Dentro de la verdad absoluta y objetiva del bien, bajo la perspectiva sobrenatural, no existen valores humanos mejores unos que otros, porque cada uno de ellos tiene el mismo precio: el valor que les da el amor en el cumplimiento de la voluntad de Dios. Humanamente hablando un hombre inteligente es más importante que otro menos inteligente y que un subnormal. Pero para Dios es igual el genio que descubre un invento de repercusión mundial que el pobre hombre que no tiene más que dos dedos de frente. Ambos valen igual, como criaturas de Dios, porque cada uno ha sido creado para cumplir su propia misión, dentro de un fin común: el cumplimiento de la voluntad divina. La criatura no se valora por su ser, sino por su obrar de hijo de Dios. De modo que un obrero con sus humildes trabajos, elevados al orden sobrenatural por la gracia, puede valer más a los ojos de Dios que un genio que hace obras artísticas, realizadas por una intención puramente natural.
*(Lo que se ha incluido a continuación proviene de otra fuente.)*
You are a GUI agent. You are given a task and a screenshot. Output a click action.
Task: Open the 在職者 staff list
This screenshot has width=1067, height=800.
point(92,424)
Las dignidades, aunque humanamente sean apreciadas con valor objetivo distinto, son iguales delante de Dios. Un obispo, por ejemplo, tiene mayor dignidad que un cura de aldea, pero su valor de fin es el mismo: realizar entre los hombres el Único y Supremo Sacerdocio de Cristo. De cara a Dios el cura más humilde de la Tierra puede valer más que un obispo, si cumple mejor la voluntad divina que aquél.
Los estados de la vida, que tienen distinta apreciación humana, son también iguales en relación con la voluntad de Dios. Teológicamente y en teoría vale más el sacerdocio que el matrimonio. Pero en concreto, ambos tienen la misma finalidad: dar gloria a Dios y ser medios de santificación. Por lo que el casado puede ser más santo que el sacerdote y valer más en la presencia del Señor. Cada uno tiene que ser lo que Dios quiere que sea. No es el estado lo que constituye la grandeza del corazón del hombre, sino su virtud personal. Una pobre viuda sola en el mundo tiene igual valor divino que el hombre más popular, rodeado y acompañado por muchos. Y puede, incluso, tener más mérito en la evaluación divina, si acepta su cruz con espíritu de resignación cristiana, al menos. El hombre vale no por lo que tiene, sino por lo que es: hijo de Dios con sus méritos personales. No es la condición social la que cotiza en el reino de Dios, sino la bondad del corazón del hombre en Sociedad. Ni son las dignidades las que tienen en el Cielo preferencia, sino la supremacía del amor en el cumplimiento de la voluntad de Dios en cualquier estado de la vida.
Así es como se entienden las palabras que el Señor pronunció a su Madre. "¿Quién es mi madre y quiénes son mis hermanos? Porque el que hace la voluntad de mi Padre celestial, ése es mi hermano, mi hermana y mi madre" (Mt 12,48-50). "Dichosos más bien los que escuchan la palabra de Dios y la ponen en práctica" (Lc 11,28).